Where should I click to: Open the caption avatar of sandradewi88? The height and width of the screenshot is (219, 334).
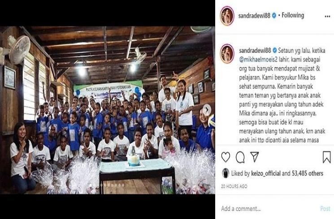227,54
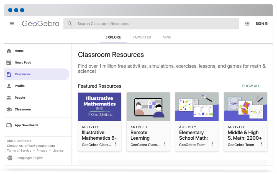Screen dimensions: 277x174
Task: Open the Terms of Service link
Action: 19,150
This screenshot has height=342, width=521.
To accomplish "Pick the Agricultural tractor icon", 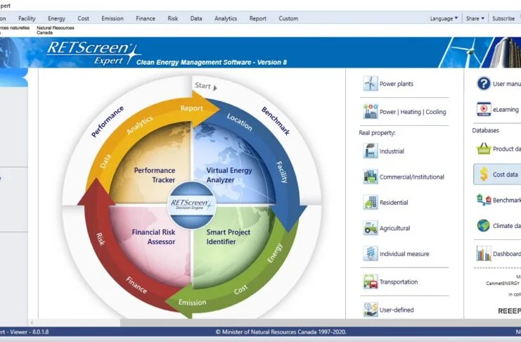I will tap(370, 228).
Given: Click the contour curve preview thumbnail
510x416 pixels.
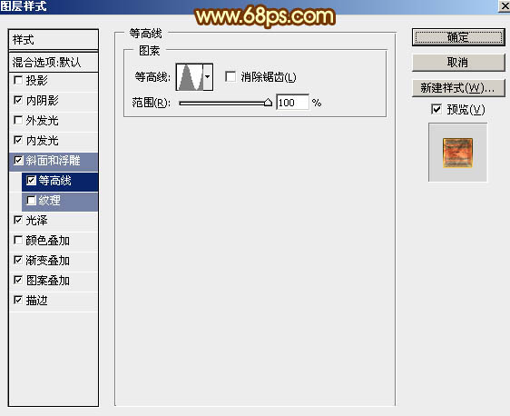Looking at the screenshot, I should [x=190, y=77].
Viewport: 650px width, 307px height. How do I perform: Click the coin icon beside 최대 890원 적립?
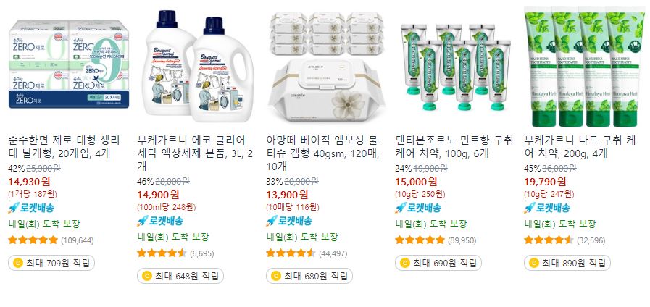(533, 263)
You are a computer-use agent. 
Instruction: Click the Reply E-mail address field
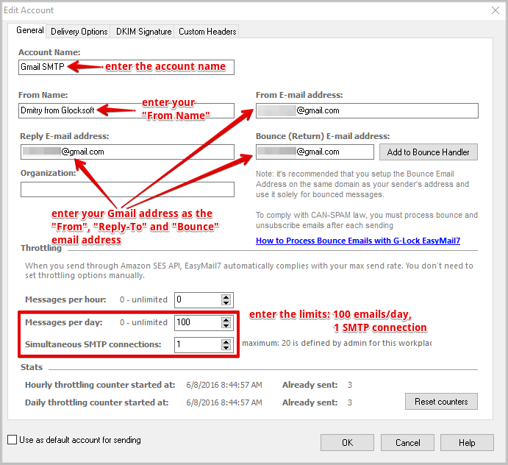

= Your task =
Rewrite the lines from the one containing "Viewport: 650px width, 307px" through the end of the records, keeping the requests, and multiply every coordinate in the answers by 0.4, rounding to whole numbers with halves rounded up. Leave the pictures out of your answer.

= Output =
Viewport: 650px width, 307px height. How do I perform: Click the coin icon beside 최대 890원 적립?
(213, 105)
You are a computer-use agent. 
Instruction: Click the Reply E-mail address field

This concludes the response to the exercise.